The enclosure at Thomondtown shows up not as a raised feature on the landscape but as a negative cropmark, meaning the circular outline becomes legible through differences in how crops grow over buried or disturbed soil. Negative cropmarks of this kind typically appear where a buried bank or wall impedes root growth and moisture retention, causing the vegetation above to ripen or stress slightly earlier than the surrounding crop. Satellite imagery captured on 4 July 2008 caught exactly this effect, outlining a near-perfect circle in a large arable field.

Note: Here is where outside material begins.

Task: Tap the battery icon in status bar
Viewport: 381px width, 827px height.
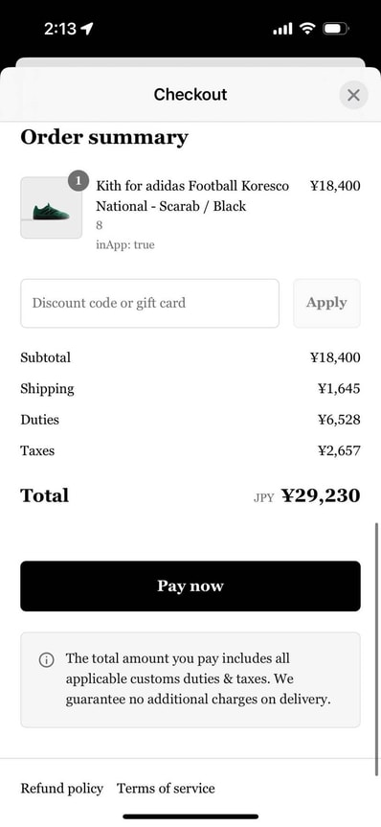Action: point(336,29)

The enclosure is circular in plan with an external diameter of approximately 27 metres, defined by a low bank roughly 2.5 metres wide. No clear entrance gap has been identified through the bank, which is unusual and leaves the enclosure's original function open to interpretation. It sits about 813 metres south-east of the Gracedieu monument complex, a cluster of recorded archaeological features that suggests this part of north Dublin was a place of some sustained human activity. An unnamed stream runs west to east roughly 159 metres to the south, the kind of modest watercourse that often determined where people chose to settle or enclose ground in earlier centuries. The record was compiled by Tom Condit and uploaded in April 2021, placing it relatively recently into the formal archaeological inventory.
The enclosure is not signposted or marked in any way on the ground, and because it sits within an actively farmed arable field, access would depend on the season and the goodwill of the landowner. The cropmark is only legible from aerial or satellite vantage points, so a visit at ground level would likely reveal little more than a slight rise in the soil, if anything at all. Those interested in exploring the broader area would find the nearby Gracedieu complex, which encompasses multiple recorded monuments, a more rewarding starting point. The stream to the south and the gentle, open character of the landscape do at least give a sense of why this particular corner of Dublin might have attracted attention long before anyone thought to map it.